Lymphoma Division, Guangdong Provincial People's Hospital, Guangdong Academy of Medical Sciences, School of Medicine, South China University of Technology Guangzhou, China.
Cancer Lett. 2021 Sep 2;521:268-280. doi: 10.1016/j.canlet.2021.09.002.
Diffuse large B-cell lymphoma (DLBCL) exhibits frequent inactivating mutations of the histone acetyltransferase CREBBP, highlighting the attractiveness of targeting CREBBP deficiency as a therapeutic strategy.
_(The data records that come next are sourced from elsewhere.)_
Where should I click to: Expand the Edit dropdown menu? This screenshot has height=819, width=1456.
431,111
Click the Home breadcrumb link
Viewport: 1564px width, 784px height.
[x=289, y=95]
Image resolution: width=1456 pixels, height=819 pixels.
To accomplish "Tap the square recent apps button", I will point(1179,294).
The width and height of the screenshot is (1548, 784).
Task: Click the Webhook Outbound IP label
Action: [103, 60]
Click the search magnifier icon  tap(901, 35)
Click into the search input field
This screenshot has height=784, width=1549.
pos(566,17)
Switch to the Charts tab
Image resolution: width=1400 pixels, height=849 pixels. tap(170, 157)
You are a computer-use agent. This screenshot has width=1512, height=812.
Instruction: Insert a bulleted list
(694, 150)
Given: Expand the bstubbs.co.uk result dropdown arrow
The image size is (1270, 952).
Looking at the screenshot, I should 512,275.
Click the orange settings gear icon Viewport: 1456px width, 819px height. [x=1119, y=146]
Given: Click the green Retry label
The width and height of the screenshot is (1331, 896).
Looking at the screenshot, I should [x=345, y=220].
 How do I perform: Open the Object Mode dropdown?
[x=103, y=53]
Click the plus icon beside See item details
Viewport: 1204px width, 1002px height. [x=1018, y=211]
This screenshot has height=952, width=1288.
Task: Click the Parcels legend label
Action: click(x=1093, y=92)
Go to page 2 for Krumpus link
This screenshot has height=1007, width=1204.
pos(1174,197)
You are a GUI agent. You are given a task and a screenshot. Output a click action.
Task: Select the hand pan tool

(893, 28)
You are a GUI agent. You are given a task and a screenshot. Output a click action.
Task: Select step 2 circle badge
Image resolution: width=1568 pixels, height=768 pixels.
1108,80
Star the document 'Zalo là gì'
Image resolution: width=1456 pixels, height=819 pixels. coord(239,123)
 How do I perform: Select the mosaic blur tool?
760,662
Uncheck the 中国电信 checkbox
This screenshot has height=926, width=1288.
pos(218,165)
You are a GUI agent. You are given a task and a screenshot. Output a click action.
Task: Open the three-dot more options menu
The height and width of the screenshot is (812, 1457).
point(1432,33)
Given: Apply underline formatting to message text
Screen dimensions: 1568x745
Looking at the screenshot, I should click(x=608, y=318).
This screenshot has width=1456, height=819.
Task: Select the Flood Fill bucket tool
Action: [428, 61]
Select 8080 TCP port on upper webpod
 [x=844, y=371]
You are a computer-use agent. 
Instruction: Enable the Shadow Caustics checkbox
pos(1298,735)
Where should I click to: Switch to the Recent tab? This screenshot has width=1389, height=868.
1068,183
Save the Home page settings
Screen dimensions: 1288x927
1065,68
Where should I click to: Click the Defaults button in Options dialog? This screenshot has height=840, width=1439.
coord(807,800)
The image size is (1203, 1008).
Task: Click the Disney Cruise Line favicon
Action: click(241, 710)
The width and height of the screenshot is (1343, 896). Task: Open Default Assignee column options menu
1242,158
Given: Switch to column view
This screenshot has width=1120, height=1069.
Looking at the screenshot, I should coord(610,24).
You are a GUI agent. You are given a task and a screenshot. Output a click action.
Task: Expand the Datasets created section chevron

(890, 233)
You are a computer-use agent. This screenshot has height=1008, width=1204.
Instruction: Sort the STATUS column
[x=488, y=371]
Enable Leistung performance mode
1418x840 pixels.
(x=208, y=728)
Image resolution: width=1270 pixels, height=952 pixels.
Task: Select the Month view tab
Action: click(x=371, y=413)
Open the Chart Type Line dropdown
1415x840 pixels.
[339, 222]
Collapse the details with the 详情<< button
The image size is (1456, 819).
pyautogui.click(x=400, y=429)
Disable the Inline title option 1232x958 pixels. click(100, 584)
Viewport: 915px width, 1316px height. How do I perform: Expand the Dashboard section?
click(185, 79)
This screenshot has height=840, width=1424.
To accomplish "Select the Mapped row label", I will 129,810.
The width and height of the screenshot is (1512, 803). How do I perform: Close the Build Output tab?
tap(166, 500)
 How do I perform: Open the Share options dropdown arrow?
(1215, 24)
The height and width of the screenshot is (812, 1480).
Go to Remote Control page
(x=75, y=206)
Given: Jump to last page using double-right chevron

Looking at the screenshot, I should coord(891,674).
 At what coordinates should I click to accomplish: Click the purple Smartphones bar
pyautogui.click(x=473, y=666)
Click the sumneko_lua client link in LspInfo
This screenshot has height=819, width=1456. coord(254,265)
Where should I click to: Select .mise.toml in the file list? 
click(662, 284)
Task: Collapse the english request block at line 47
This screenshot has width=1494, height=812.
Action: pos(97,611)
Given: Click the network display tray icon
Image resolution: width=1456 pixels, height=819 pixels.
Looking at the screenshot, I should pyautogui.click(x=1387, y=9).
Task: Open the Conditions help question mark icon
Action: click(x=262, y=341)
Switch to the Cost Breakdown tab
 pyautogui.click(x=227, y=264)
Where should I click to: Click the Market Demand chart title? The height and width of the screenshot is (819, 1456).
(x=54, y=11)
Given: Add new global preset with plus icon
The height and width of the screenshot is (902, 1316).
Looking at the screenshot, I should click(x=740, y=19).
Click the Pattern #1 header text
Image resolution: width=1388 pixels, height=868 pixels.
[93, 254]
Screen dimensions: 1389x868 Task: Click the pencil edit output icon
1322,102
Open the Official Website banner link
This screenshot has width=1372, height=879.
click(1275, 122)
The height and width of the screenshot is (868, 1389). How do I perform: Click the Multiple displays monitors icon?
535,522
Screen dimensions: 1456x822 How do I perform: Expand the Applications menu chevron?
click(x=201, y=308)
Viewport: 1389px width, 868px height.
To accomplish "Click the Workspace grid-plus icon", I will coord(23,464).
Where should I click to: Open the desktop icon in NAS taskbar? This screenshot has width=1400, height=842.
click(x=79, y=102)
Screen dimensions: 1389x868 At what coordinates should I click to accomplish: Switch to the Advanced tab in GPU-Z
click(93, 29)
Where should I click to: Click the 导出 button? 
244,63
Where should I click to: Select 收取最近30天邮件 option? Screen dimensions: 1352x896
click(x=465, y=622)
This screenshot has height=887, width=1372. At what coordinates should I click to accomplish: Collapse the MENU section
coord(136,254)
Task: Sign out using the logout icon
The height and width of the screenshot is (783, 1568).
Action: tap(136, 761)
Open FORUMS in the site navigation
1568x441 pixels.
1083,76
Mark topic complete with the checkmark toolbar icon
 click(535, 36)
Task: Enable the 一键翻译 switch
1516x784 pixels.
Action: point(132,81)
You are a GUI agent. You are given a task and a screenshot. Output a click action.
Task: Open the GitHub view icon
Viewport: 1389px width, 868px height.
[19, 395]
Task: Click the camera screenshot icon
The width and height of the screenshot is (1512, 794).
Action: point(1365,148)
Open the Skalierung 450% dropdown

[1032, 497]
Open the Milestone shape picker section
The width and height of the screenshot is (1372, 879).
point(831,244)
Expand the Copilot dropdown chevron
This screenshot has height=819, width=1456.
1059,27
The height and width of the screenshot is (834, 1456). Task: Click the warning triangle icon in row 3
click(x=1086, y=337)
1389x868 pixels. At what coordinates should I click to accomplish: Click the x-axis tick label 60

In this study, we demonstrate that chidamide, a novel histone deacetylase (HDAC) inhibitor, is effective in treating a subgroup of relapsed/refractory DLBCL patients, achieving an overall response rate (ORR) of 25.0% and a complete response (CR) rate of 15.0%. However, the clinical response to chidamide remains poor, as most patients exhibit resistance, hampering the clinical utility of the drug. Functional in vitro and in vivo studies have shown that CREBBP loss of function is correlated with chidamide sensitivity, which is associated with modulation of the cell cycle machinery. A combinatorial drug screening of 130 kinase inhibitors targeting cell cycle regulators identified AURKA inhibitors, which inhibit the G2/M transition during the cell cycle, as top candidates that synergistically enhanced the antitumor effects of chidamide in CREBBP-proficient DLBCL cells. Our study demonstrates that CREBBP inactivation can serve as a potential biomarker to predict chidamide sensitivity, while combination of an AURKA inhibitor and chidamide is a novel therapeutic strategy for the treatment of relapsed/refractory DLBCL.
弥漫性大B细胞淋巴瘤(DLBCL)频繁出现组蛋白乙酰转移酶CREBBP的失活突变,这凸显了将靶向CREBBP缺陷作为一种治疗策略的吸引力。在本研究中,我们证明了新型组蛋白去乙酰化酶(HDAC)抑制剂西达本胺对治疗一部分复发/难治性DLBCL患者有效,总缓解率(ORR)达到25.0%,完全缓解(CR)率为15.0%。然而,西达本胺的临床反应仍然较差,因为大多数患者表现出耐药性,这限制了该药物的临床应用。体外和体内功能研究表明,CREBBP功能丧失与西达本胺敏感性相关,这与细胞周期机制的调节有关。对130种靶向细胞周期调节因子的激酶抑制剂进行的联合药物筛选确定,抑制细胞周期中G2/M期转换的极光激酶A(AURKA)抑制剂是协同增强西达本胺对CREBBP功能正常的DLBCL细胞抗肿瘤作用的最佳候选药物。我们的研究表明,CREBBP失活可作为预测西达本胺敏感性的潜在生物标志物,而AURKA抑制剂与西达本胺联合使用是治疗复发/难治性DLBCL的一种新的治疗策略。